Dataset entries
Start of Block
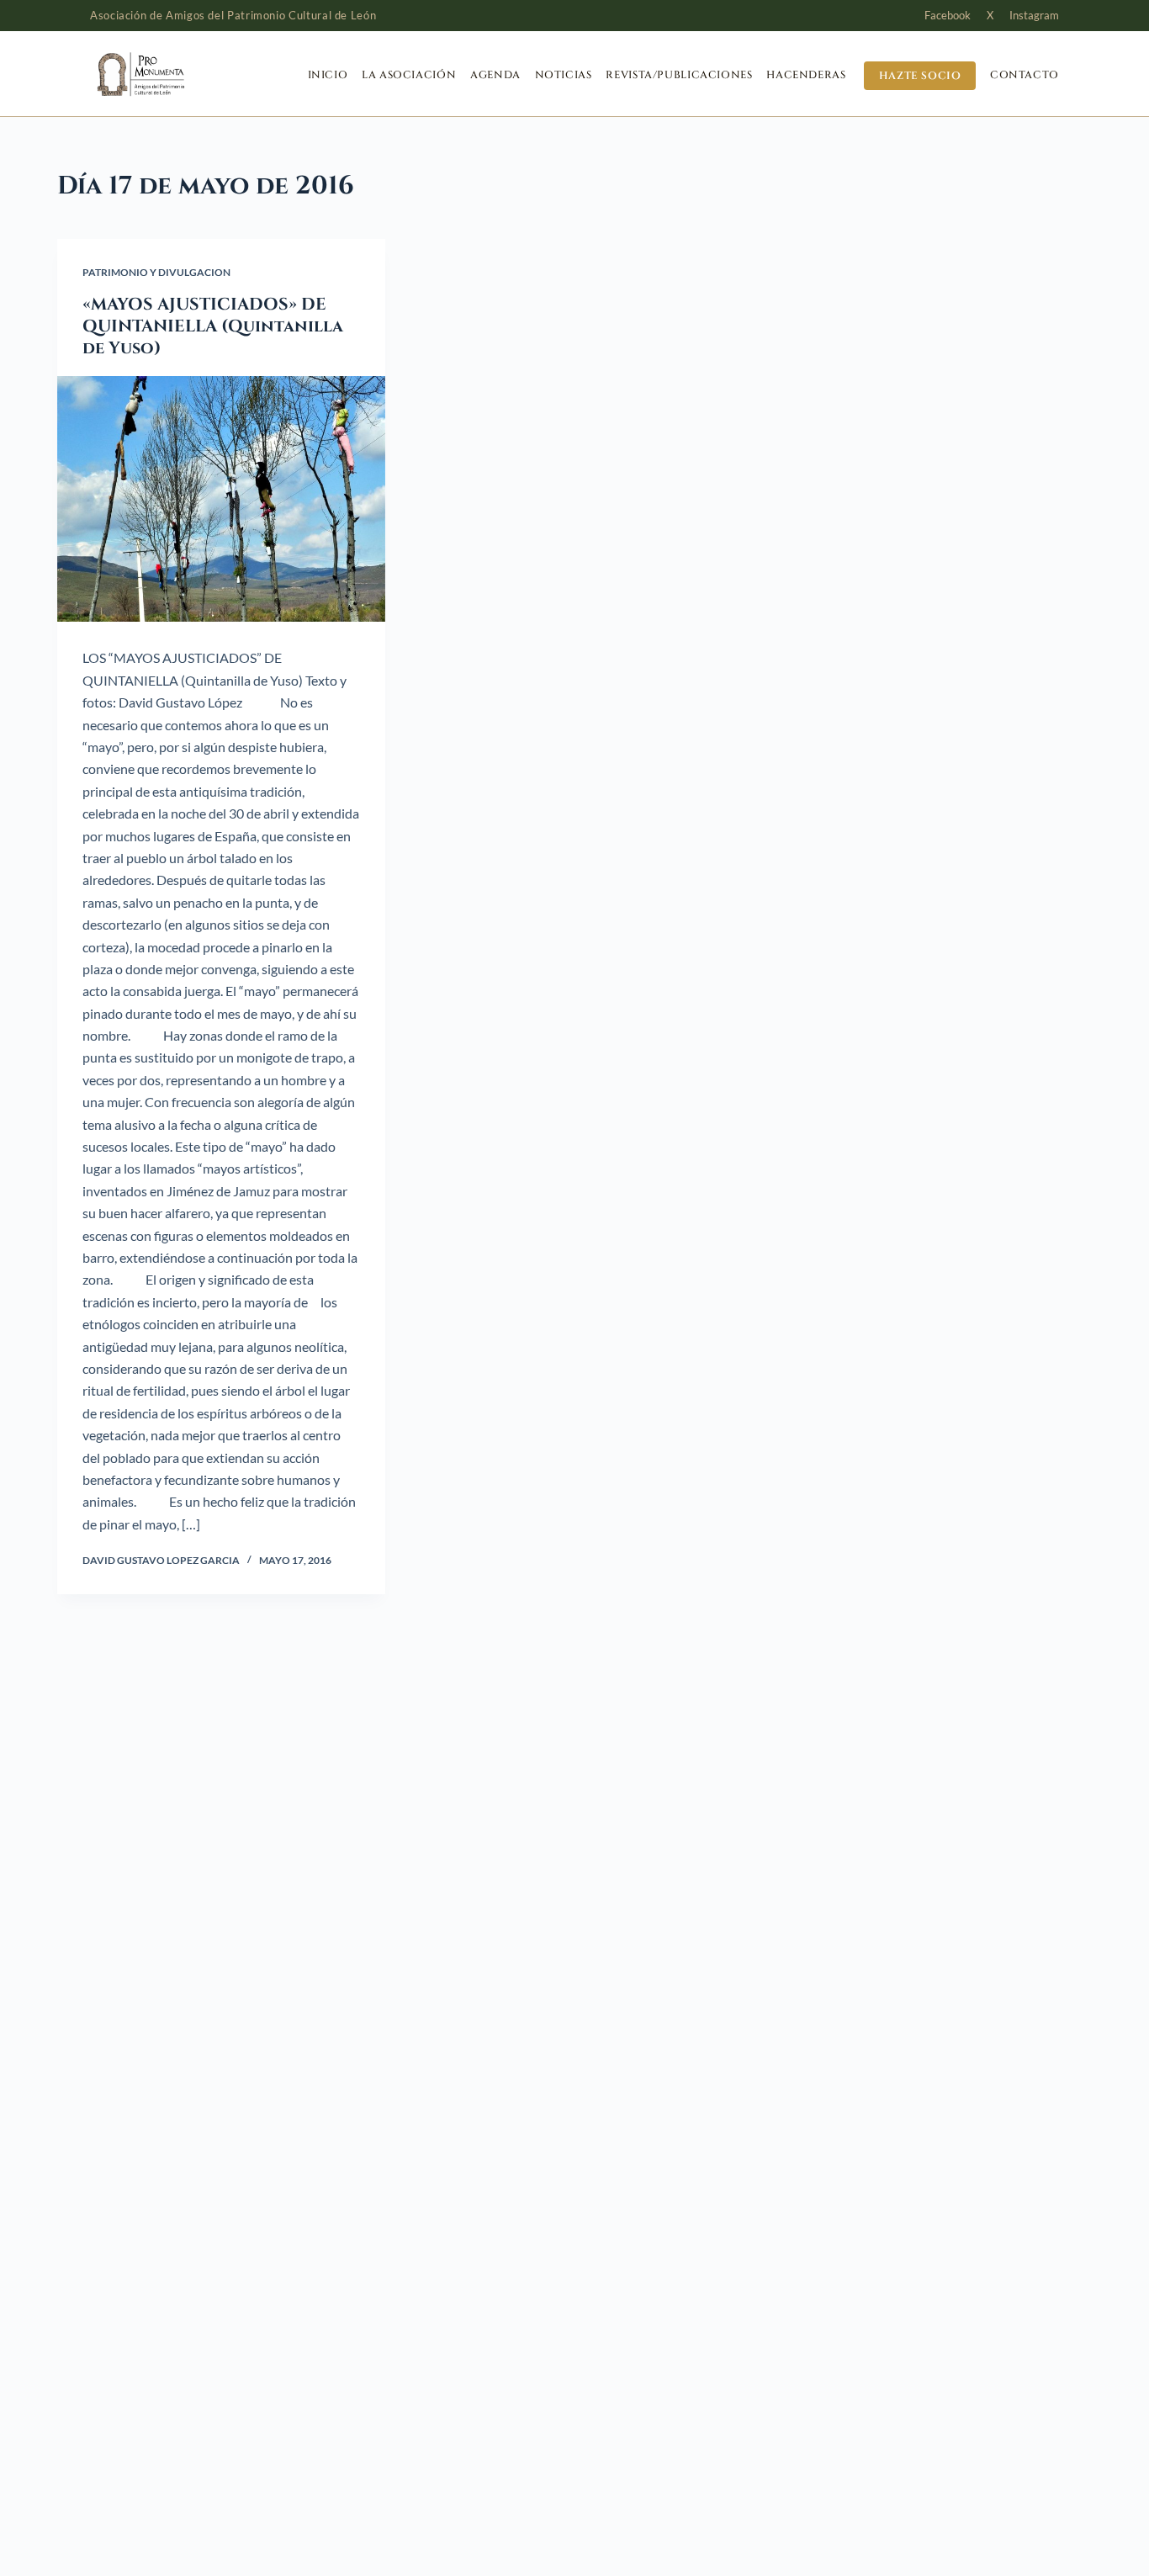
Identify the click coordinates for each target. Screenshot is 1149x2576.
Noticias (563, 75)
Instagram (1034, 15)
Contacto (1024, 75)
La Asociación (409, 75)
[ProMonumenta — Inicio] (174, 74)
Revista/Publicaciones (679, 75)
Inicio (328, 75)
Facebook (947, 15)
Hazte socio (920, 75)
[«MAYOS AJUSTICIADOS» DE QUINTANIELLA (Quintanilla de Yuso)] (221, 499)
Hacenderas (805, 75)
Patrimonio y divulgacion (156, 272)
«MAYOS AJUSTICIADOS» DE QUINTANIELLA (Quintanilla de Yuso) (212, 326)
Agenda (495, 75)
End of Block
■ **Task to complete**: Whenever a line of the data above includes the word "QUINTANIELLA", copy that line.

■ **Result**:
[«MAYOS AJUSTICIADOS» DE QUINTANIELLA (Quintanilla de Yuso)] (221, 499)
«MAYOS AJUSTICIADOS» DE QUINTANIELLA (Quintanilla de Yuso) (212, 326)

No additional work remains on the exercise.